Site-selective functionalisation of antibody Glycans for biomedical applications

PhD thesis defended by Léa CHARTIER (Prof. Stéphane VINCENT) - 01/07/2022



Prof. Stéphane VINCENT, UNamur, Department of chemistry, Laboratory of bio-organic chemistry (CBO) 

  • Prof. Carine MICHIELS (département de biologie, UNamur), présidente
  • Prof. Stéphane VINCENT (département de chimie, UNamur), promoteur et secrétaire
  • Dr Riccardo MAREGA (CER Groupe), co-promoteur
  • Prof. Xavier DE BOLLE (département de biologie, UNamur)
  • Dr Yann GUÉRARDEL (unité de glycobiologie structurale et fonctionnelle, Université de Lille/CNRS)
  • Prof. Patrice SOUMILLION (Louvain Institute of Biomolecular Science and Technology, UCLouvain)

Antibodies (Abs) can be usually functionalised with molecular probes, drugs or fluorophores by stochastic conjugation protocols involving cysteine or lysine residues naturally present on the polypepetide framework. These modifications give novel properties such as functions or reactivity useful for diagnostic or therapeutic purposes. Nevertheless, these stochastic protocols lead to antibody batches that are heterogeneous in terms of number and spacial distribution of the payloads. Moreover, the resulting Abs are known to have lower activity compare to their unmodified counterparts. Indeed, the stochastic functionalisation can occur on the variable regions, which are located in the functional site responsible for the antigen recognition. This is why it is interesting to use site-selective antibody modifications, which are known to retain high structural homogeneity, biological activity, and a control of the degree of labelling. Abs functionalised by these approaches are ideal tools for diagnostic and therapeutic uses. Among the most widely used sites for site-selective antibody modification, the N-glycan moiety on the Fc region is attracting increasing interest.

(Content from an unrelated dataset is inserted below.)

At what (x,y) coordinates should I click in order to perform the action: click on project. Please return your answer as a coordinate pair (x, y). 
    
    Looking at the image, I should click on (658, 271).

In this contest, this thesis proposes a new protocol for the modification of antibody N-glycans, which aims to be as universal as possible (e.g applicable to a broad range of mammalian Abs). To that end, the glycosylation profile of many Abs from different species was analysed using complementary techniques including HRMS. Both F(6)M3 and F(6)A2 common glycoforms were found aboundant and selected for further functionalisation. The F(6)M3 glycan was obtained by the action of several hydrolases and the reaction was optimized to a yield of over 80 %. The modified N-acetylglucosamine (GlcNAc) with an azide group (GlcNAz) was added to both glycoforms thanks to glycosyltransferases MGAT1 and MGAT3, respectively. The reaction was particularly optimized on F(6)A2 to obtained the F(6)A2BGlcNAz bisecting glycan with 82 % yield. Methods were developed to functionalise and purify this Ab, and its activity was quantified through the determination of the ImmunoReactive Fraction (IRF). These values were compared with Abs modified by commercial kits allowing site-selective N-glycan biotinylation and with Abs with a payload (juorophore, biotin) added in a stochastic manner. The results of these experiments show that the proposed glycan modification induces IRF higher than the ones of stochastically modified Abs, and comparable to that of the unmodified Abs. Furthermore, the procedure has a yield and an easiness of implementation comparable to the procedure required by the commercial kits. These results are very encouraging for future development of this technology and the related diagnostic and therapeutic applications.